━━━━━ INPUT DATA ━━━━━

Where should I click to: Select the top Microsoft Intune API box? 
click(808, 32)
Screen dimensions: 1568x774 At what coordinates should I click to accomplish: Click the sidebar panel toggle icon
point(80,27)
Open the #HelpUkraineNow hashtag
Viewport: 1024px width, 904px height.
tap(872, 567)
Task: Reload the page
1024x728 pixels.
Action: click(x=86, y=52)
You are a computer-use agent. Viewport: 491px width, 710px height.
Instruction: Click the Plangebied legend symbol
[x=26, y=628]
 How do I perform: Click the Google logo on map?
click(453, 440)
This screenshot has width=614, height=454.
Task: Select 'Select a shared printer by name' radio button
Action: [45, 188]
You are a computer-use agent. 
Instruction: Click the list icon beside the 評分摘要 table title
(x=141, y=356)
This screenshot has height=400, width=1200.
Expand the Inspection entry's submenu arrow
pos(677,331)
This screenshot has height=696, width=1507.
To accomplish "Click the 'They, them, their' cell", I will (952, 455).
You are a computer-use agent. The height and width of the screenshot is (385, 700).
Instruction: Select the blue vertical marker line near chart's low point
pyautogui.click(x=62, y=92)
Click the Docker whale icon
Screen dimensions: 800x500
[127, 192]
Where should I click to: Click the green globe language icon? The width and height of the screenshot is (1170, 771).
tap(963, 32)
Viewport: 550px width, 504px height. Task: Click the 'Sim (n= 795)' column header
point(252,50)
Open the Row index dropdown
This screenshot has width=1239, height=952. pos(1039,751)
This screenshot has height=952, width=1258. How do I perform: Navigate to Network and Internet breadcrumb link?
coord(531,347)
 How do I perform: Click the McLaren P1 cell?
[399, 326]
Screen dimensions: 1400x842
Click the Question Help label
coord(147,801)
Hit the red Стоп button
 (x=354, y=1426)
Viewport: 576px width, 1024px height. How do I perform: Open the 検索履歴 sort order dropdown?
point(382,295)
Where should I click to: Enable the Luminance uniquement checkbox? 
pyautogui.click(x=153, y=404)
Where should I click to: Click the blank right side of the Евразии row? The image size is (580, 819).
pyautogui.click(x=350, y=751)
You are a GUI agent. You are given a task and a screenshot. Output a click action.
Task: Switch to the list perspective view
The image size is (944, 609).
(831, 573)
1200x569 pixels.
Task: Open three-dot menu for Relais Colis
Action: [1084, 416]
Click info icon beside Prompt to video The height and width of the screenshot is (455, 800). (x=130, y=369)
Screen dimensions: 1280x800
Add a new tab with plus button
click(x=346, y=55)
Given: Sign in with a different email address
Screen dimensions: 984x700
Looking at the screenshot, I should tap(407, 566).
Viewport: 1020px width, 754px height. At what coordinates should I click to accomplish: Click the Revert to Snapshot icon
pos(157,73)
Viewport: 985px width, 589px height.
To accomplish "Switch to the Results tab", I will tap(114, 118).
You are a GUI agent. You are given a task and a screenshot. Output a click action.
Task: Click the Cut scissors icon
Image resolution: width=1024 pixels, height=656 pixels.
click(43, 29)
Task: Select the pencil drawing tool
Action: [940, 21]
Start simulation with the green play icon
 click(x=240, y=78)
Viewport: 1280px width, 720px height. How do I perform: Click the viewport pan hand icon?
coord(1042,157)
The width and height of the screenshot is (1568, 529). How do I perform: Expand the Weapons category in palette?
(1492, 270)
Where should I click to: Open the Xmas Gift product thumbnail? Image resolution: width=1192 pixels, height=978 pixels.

━━━━━

** EXERCISE INSTRUCTIONS **
Among the entries above, how many lines hold the string "will"? Answer with the number only.

** RESPONSE TO THIS TASK **
2